I ( Everything In My Life )

Liepiscesha
Chapter #50

Proses itu...

"Kami masih sangat muda, kami sangat tidak berpengalaman"

***

Sudah lewat berhari-hari sejak hari itu, tapi Kenzie masih belum menemui ibu kandungnya. Aku bisa sedikit mengerti, keadaannya memang terlalu rumit untuk bisa ia pahami. Kenzie masih terpukul karena kejadian yang menimpanya, entah itu harapan baru, atau rasa kecewa, 10 tahun yang telah dia jalani dengan penuh tekanan dan penderitaan pastinya masih begitu sulit, tak mudah untuk melupakan rasa sakit.

Aku mengenakan midi dress berwarna putih bersih, aku menghampiri laki-laki itu dengan perasaan senang. Tanganku menggenggam sebuket anyelir merah muda.

Ketika jarak kami semakin kecil, aku bisa melihat bahwa Kenzie melebarkan senyumnya, mata kami saling menatap dengan lembut.

"Nih" ucapku, sembari memanjangkan lenganku, menyerahkan buket bunga kepadanya.

Dia menerimanya meski dengan wajah bingung.

"Kenapa tiba-tiba ngasih bunga?" tanyanya dengan polos.

"Aku belajar dari buku, anyelir pink punya arti ketulusan dan rasa hormat" ungkapku dengan riang.

Mendengar penjelasanku, lantas ia tersenyum tipis dan menepuk kepalaku pelan.

"Makasih" ucapnya.

Kenzie menatap dalam bunga tersebut, aku yakin dia memahami arti bunga tersebut dengan baik.
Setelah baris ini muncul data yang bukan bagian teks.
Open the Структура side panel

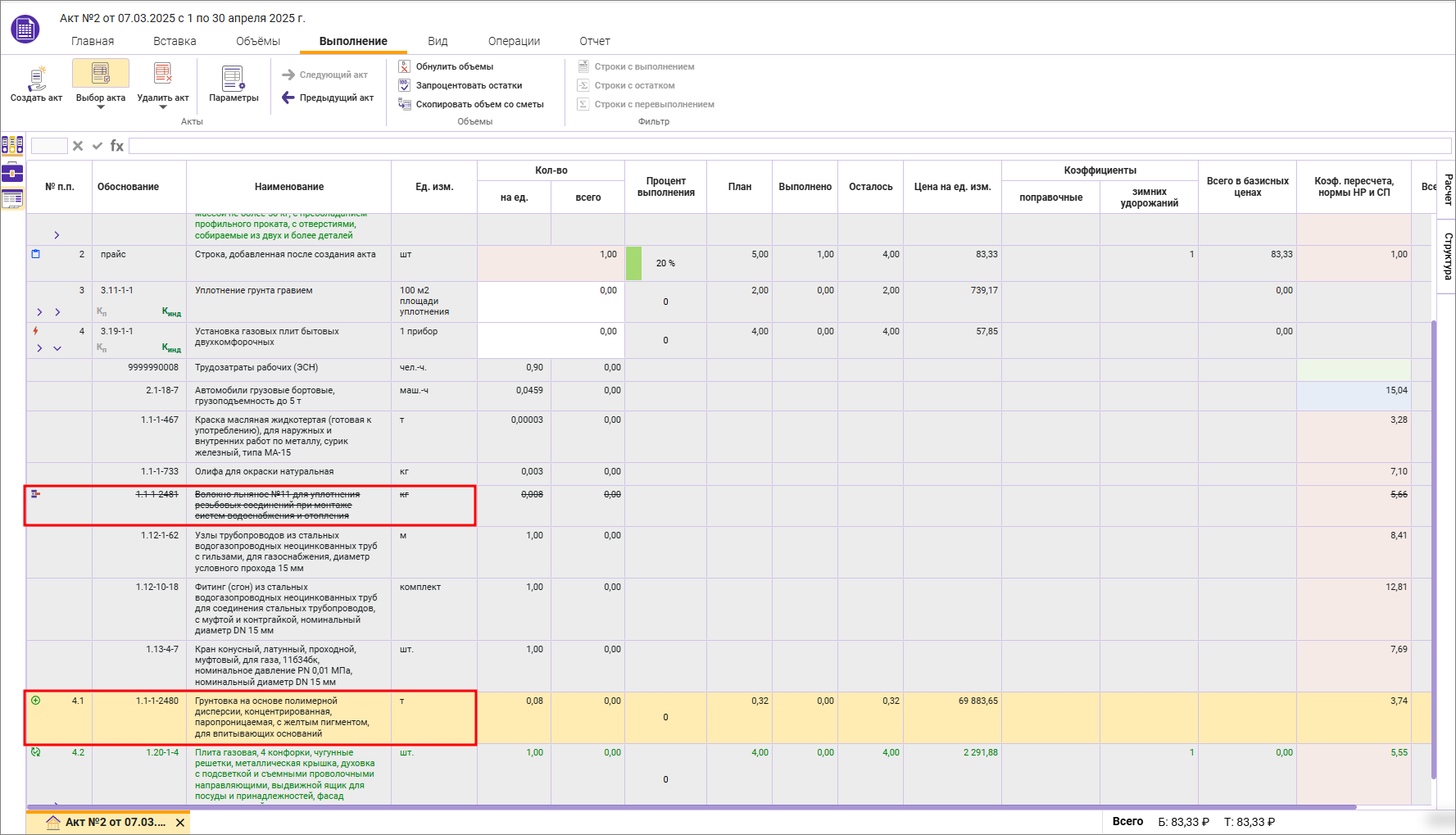(x=1448, y=256)
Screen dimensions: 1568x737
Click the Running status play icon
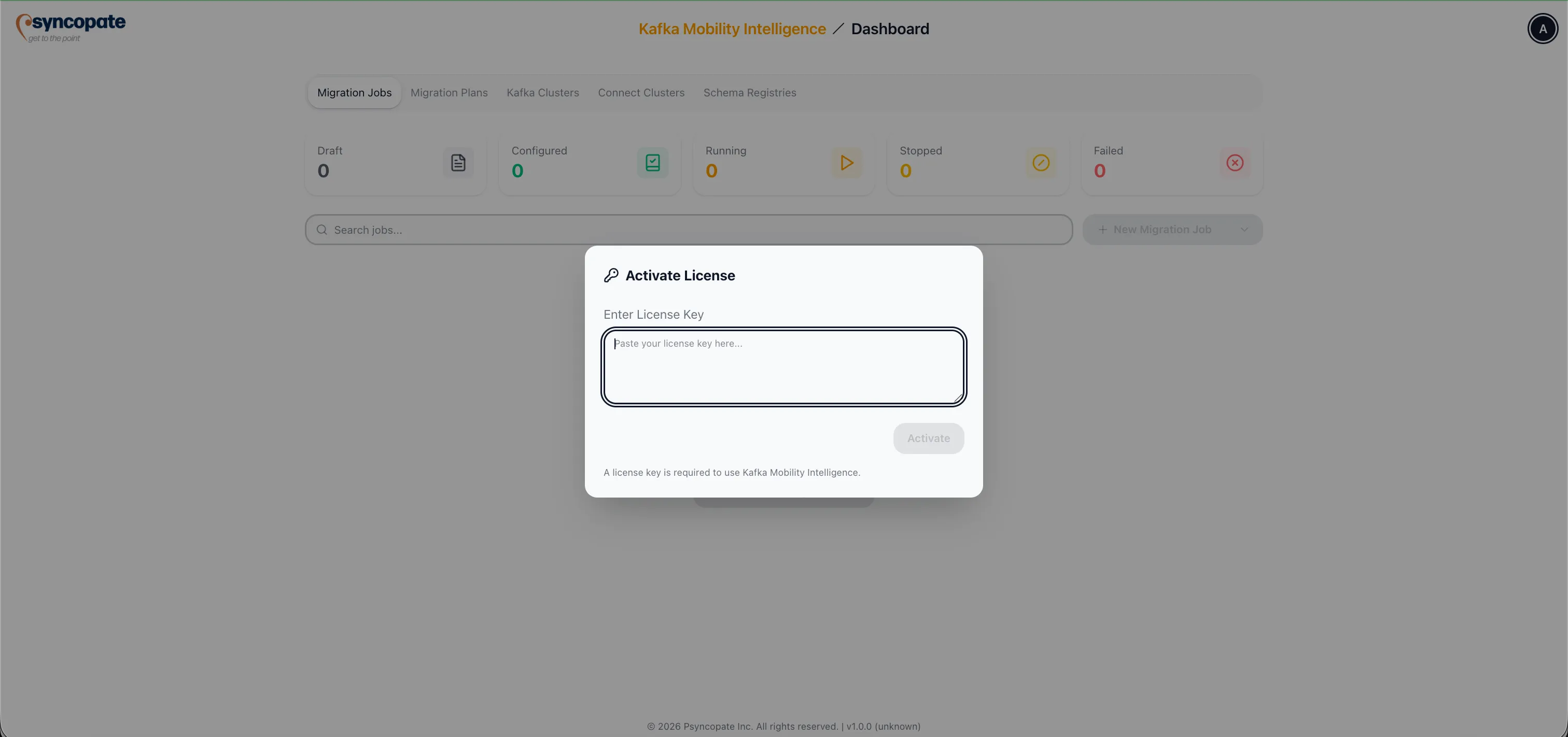point(847,163)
Mengingat bahwa aku belajar semua itu darinya, karena Kenzie selalu menyukai semua hal mengenai tanaman dan bunga.

"Kenapa kamu belajar soal tanaman?" tanyaku, aku antusias mendengar jawabannya.

Aku mengikuti langkahnya, kami berjalan menuju tempat tujuan kami.

"Dulu ada orang yang suka tanaman"

"Ibu Mauren?" tanyaku, sembari menggoda.

"Gak tau" balasnya setelah sempat hening untuk beberapa saat.

"Bu Mauren, kan?" godaku lagi.

Kami duduk di alas tipis di atas rumput hijau. Angin bertiup dengan lembut, sejuk menenangkan perasaanku.

"Kamu gimana sama ayah kamu?" tanyaku tanpa menatap wajahnya.

"Udah selesai. Anehnya, tanpa dia harus ngejelasin apapun, aku bisa tau kalau dia bener-bener ngelakuin semua kesalahan itu. Demi semua kekayaan sama kekuasaan, orang itu harus ngebuang istri sama anak tunggalnya. Kenapa dia mati-matian ngejar semua itu" desah Kenzie, ia sedikit menyeringai di akhir kalimatnya.

"Makanya" gumamku menyetujui pikiran Kenzie.

Aku bisa merasakan murungnya perasaan Kenzie. Meski semuanya kini telah berlalu, tapi bagi kami semuanya masih mengganjal di hati.

"Dimana, bu Mauren..." tanya Kenzie dengan ragu.

Aku menatapnya terkejut, kemudian merasa lega dan tersenyum lembut. Tentu saja aku akan menunjukkan jalannya, aku tahu jelas dimana orang yang dia cari berada.

Lusanya, kami membuat janji dan bertemu di dekat toko bunga milik ibu Mauren. Saat ini Kin berjalan bersamaku, ia hendak pergi menemui teman-temannya.

Anehnya, dia masih mengikutiku dengan wajah tak bersalah. Aku menghentikan langkahku dan memandang bingung dirinya.

"Kamu ke arah sana, kan?" tanyaku, sembari menunjuk ke arah berlawanan.

"Deketan lewat sini" kelitnya dengan percaya diri.

Aku mengernyitkan mata, mencurigai tindakkannya. Namun, aku tak ingin melanjutkan perdebatan kami, dan berjalan memisahkan diri darinya.

Sebelum sempat menyapa, aku mendapati Kenzie telah terlebih dahulu memasuki toko bunga seorang diri. Awalnya aku merasa bingung, namun segera membuang perasaan tersebut dan berlari dengan langkah kecil mendekati toko buku.

Dari luar aku bisa melihat kedalam toko bunga melalui jendela besar toko. Kenzie telah berhadapan dengan ibu Mauren, suasana di antara keduanya nampak dingin.

Kenzie menatap ibu Mauren dengan penuh rasa sakit, kecewa, juga perasaan rindu. Begitu banyak tanda tanya dalam dirinya, ia berhadapan dengan ibu Mauren seolah haus akan jawaban dari wanita di hadapannya tersebut.